Valutazione: * * * * / * * * *

Trama
Un Gruppo di delinquettucci romani cercano il colpo della loro vita ma prima dovranno rivolgersi ad un esperto in scasso di casseforti: Dante Cruciani. Ne combineranno di tutti i colori.

Recensione
Il film di Monicelli segna la fine del periodo d’oro del Neorealismo Rosa che ha caratterizzato tutto il decennio degli anni ’50. Concretizzando quella che Maurizio Grande ha chiamato epos della castrazione in cui avviene una privazione a livello preliminari. I personaggi infatti, anche se colpiti dal tradimento di un colpo che cambierebbe la loro vita, sono uomini giusti che inconsciamente desiderano fallire, perché sono corretti. Il colpo si concretizzerà in una bolla di sapone quando dopo ore e ore di lavoro si ritroveranno a buttare giù la parete della cucina. Parodistico il finale in cui con il muro crolleranno le loro speranze di ricchezza e si accontenteranno di una discreta pasta e ceci. Il giorno dopo il giornale titolerà “colpo dei soliti ignoti, rubata pasta e ceci”.

L’operetta di Monicelli si discosta dal filone precedente immergendosi in una introspezione degradante che contaminerà tutta la commedia all’italiana, assisteremo alla tragedia di cinque uomini, pieni di guai ma ancora con la dignità. Tutti avranno poi un rapporto particolare, direi quasi ancestrale, con l’altro sesso che ne rappresenterà contraltare e difesa.
Cosimo, Memmo Carotenuto, arrestato all’inizio e liberato su condizionale si dissocerà da quelli che crede essere suoi ostentatori morali, finirà bruscamente sotto a un tram nella corsa al ladro dopo uno scippo. La scena dei funerali rappresenterà la prima concretizzazione della morte sullo schermo in questo periodo ma tutto sarà virato sul lato comico di nuovo quando gli altri si presenteranno con bimbo e intenzioni disinteressate al seguito.

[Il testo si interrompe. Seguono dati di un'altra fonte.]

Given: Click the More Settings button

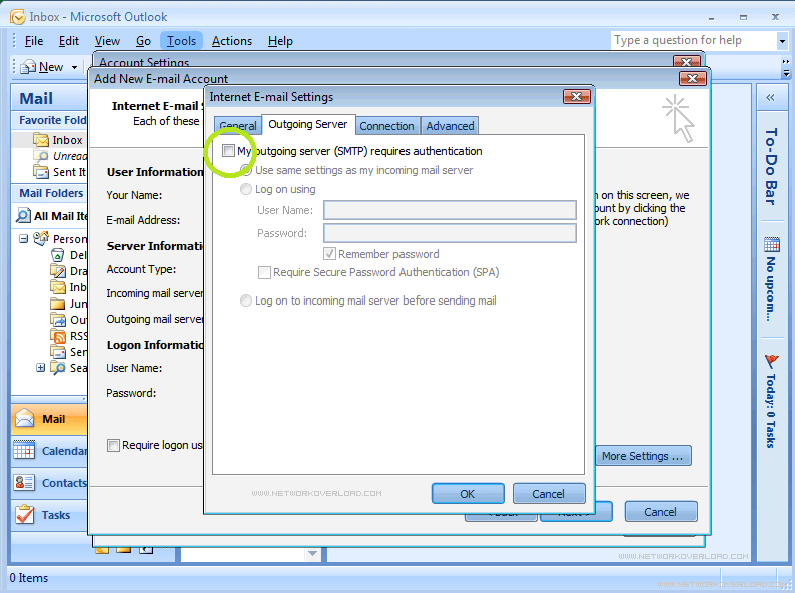Looking at the screenshot, I should [x=643, y=456].
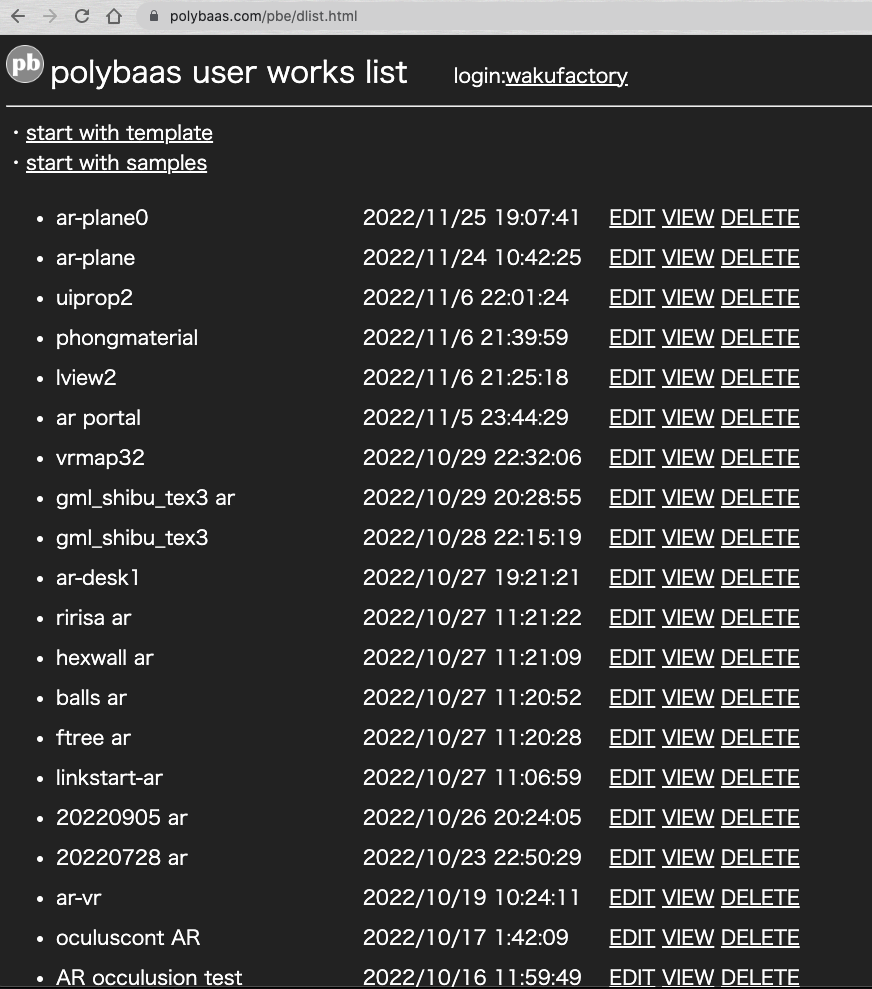
Task: Delete the vrmap32 entry
Action: pos(759,457)
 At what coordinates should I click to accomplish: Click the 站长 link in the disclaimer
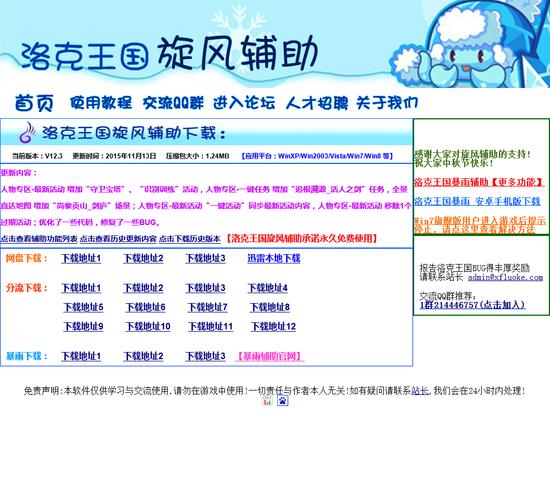420,391
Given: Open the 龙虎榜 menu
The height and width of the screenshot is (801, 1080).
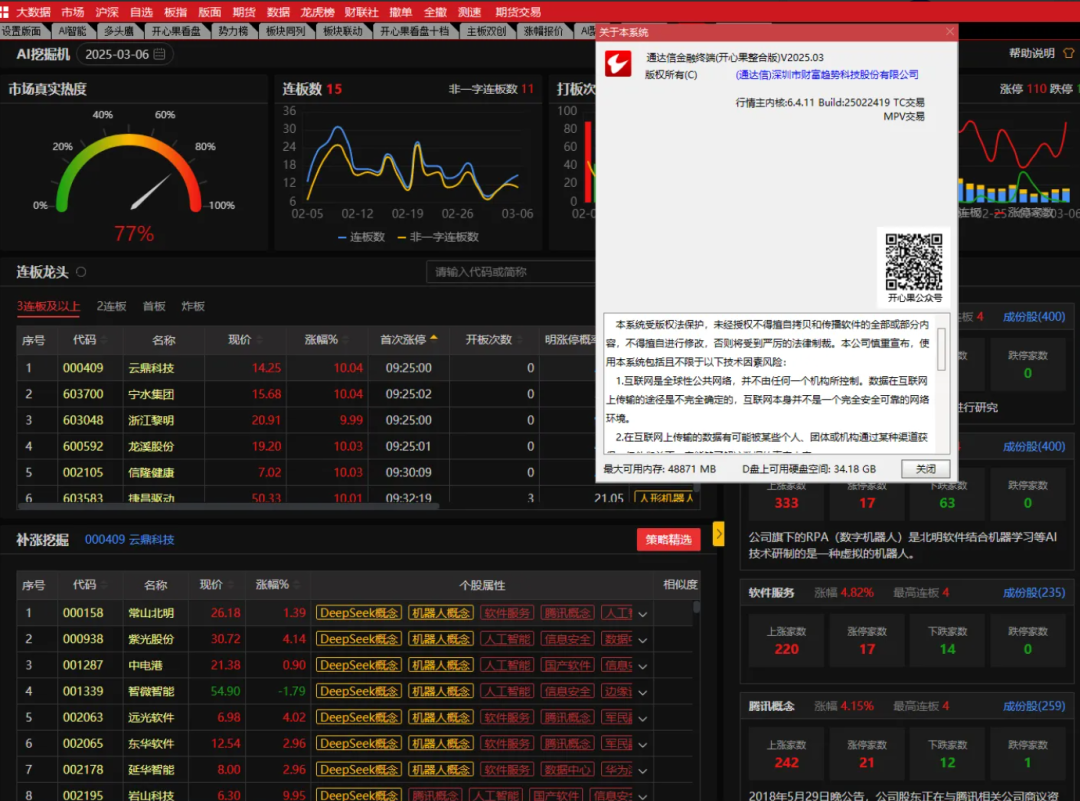Looking at the screenshot, I should click(x=317, y=12).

Mario, Renato Salvatori, dimostrerà un ossessione irrefrenabile per la madre comprandole sempre tre oggetti uguali, per poi scoprirsi orfano e figlio adottivo di tre badanti di un orfanotrofio. Il suo è lo spaccato più scavato perché proprio in successione si innamorerà della sorella di Ferribotte e rinuncerà al colpo per dimostrare il suo amore. Il siciliano da buon fratello difenderà la sorella fino a che l’amore trionferà definitivamente. Tiberio, Marcello Mastroianni, addirittura diventato mamma per l’assenza della moglie relegata in galera a cui prometterà un materasso in caso di riuscita del colpo.
Delizioso schizzetto poi quello di Capannelle, Carlo Pisacane, sempre affamato e che sogna un’amante. Senza tralasciare Totò esperto in scasso che darà lezione ai due divertendosi in alcune macchiette quasi teatrali.

Uno sguardo alla storia del cinema guardando un film dall’alto tasso tecnico oltre che morale, nelle classifiche che ci fanno ricordare anche all’estero avrà due seguiti di poco successo e rimarrà per sempre nell’immaginario di una Roma allora grigia e ombrosa.